Extract:

This proposal, when compared with similar action by the State Department, leaves a very small window for couples to wed.  Although the DoD documents show a planned deadline of December 31, the State Department’s same-sex benefits “will begin phasing out December 14, 2015 and terminate officially on September 30, 2018,” according to State records.

The U.S. military’s policy on same-sex domestic partner benefits was outlined in a groundbreaking memorandum by outgoing Secretary of Defense Leon Panetta in February 2013, months before the historic U.S. Supreme Court ruling striking down the Defense of Marriage Act. Secretary Chuck Hagel revised the benefits after that decision, United States v. Windsor, making it clear “the same benefits currently available to heterosexual spouses are also available to same-sex spouses” and “to extend benefits to same-sex domestic partners” in keeping with the Obama administration policy set forth in 2010. The motivation to phase-out those SSDP benefits, according to the documents, is the high court’s landmark marriage equality ruling last year, on the two-year anniversary of the day DoMA was declared unconstitutional:

“The June 26, 2015, Supreme Court decision in Obergefell v. Hodges legalized same-sex marriage throughout the United States. This law permits same-sex couples to marry and to have access to the same basic rights and federal and other employment benefits afforded to opposite-sex couples who choose to marry.”

“SSDPs of Federal employees may choose to marry their Federal employee partners on or before December 31, 2016, to continue receiving all previously authorized benefits.”

The DoD in its FAQ document addresses a question that many same-sex civilian military employees will likely ask: “Is the Department forcing me to make a choice between marrying my SSDP and keeping the benefits?” The answer, is yes:

“The Department recognizes that the decision to marry is a very personal matter. However, since the June 26, 2015, Supreme Court decision made the option of marriage available to SSDPs, the Department must ensure that both same-sex and opposite-sex couples are treated on an equal basis. As a result, it is no longer necessary or appropriate to extend DoD employment benefits and entitlements to DoD civilian employees’ SSDPs and their dependents.”

Dataset content:
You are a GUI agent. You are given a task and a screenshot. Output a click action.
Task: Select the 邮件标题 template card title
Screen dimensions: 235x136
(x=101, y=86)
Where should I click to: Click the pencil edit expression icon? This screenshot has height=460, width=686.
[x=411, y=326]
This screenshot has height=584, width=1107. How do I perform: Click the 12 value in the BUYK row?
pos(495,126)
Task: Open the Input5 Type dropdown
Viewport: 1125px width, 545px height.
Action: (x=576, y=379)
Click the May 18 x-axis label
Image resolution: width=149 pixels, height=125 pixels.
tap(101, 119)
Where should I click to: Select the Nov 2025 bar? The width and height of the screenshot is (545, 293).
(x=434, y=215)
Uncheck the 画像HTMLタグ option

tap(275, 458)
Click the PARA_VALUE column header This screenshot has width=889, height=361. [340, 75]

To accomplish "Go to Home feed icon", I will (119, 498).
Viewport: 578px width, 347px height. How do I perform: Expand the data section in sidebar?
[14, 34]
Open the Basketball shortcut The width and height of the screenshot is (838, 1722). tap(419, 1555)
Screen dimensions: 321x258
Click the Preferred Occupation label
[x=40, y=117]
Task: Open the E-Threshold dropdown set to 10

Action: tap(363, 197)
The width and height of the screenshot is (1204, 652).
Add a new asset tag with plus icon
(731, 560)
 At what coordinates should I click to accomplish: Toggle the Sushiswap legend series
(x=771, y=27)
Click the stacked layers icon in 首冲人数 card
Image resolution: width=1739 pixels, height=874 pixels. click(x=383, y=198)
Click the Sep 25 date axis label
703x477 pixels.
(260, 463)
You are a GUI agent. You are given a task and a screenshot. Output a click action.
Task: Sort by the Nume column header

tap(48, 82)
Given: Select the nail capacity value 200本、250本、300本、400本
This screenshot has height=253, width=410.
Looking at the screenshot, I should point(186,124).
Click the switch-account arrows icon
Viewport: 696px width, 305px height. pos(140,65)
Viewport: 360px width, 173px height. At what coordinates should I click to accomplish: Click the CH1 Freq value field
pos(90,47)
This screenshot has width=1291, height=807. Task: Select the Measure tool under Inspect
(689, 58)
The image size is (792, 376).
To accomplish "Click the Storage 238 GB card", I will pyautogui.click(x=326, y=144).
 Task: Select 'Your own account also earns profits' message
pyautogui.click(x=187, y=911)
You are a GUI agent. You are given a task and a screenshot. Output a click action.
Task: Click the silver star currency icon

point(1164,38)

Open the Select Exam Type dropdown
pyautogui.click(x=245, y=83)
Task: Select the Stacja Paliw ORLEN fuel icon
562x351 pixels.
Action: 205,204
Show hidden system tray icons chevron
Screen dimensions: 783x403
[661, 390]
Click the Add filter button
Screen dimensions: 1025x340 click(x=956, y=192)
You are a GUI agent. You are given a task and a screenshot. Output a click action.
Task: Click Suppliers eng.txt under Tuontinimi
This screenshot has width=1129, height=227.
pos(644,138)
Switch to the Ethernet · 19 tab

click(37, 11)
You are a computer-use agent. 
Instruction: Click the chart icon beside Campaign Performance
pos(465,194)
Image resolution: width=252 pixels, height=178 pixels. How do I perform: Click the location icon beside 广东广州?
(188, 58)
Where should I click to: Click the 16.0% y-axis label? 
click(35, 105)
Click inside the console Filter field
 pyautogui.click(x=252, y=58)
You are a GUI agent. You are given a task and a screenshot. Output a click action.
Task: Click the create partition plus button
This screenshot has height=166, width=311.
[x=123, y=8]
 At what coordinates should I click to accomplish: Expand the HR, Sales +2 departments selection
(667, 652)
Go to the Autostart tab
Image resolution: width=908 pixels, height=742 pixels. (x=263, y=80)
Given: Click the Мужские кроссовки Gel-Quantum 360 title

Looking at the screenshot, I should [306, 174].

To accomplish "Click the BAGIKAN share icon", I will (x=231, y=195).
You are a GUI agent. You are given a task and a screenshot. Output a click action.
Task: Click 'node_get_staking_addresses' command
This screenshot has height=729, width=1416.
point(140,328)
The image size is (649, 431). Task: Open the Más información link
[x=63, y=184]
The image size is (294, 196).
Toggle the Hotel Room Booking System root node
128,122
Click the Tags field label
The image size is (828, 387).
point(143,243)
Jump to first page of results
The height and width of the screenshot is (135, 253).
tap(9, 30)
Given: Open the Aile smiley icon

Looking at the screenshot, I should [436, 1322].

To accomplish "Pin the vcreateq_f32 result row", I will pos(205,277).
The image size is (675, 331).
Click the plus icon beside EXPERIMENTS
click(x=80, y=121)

What is needed:
Answer these questions using the extract on same-sex partner benefits:
1. By what date may SSDPs of Federal employees marry their partners to keep receiving all previously authorized benefits?
2. On what date will the State Department's same-sex benefits terminate officially?
3. Which Secretary of Defense outlined the military's policy on same-sex domestic partner benefits in February 2013?
The records are separate material, unrelated to the extract on same-sex partner benefits.

Response to this exercise:
1. December 31, 2016
2. September 30, 2018
3. Leon Panetta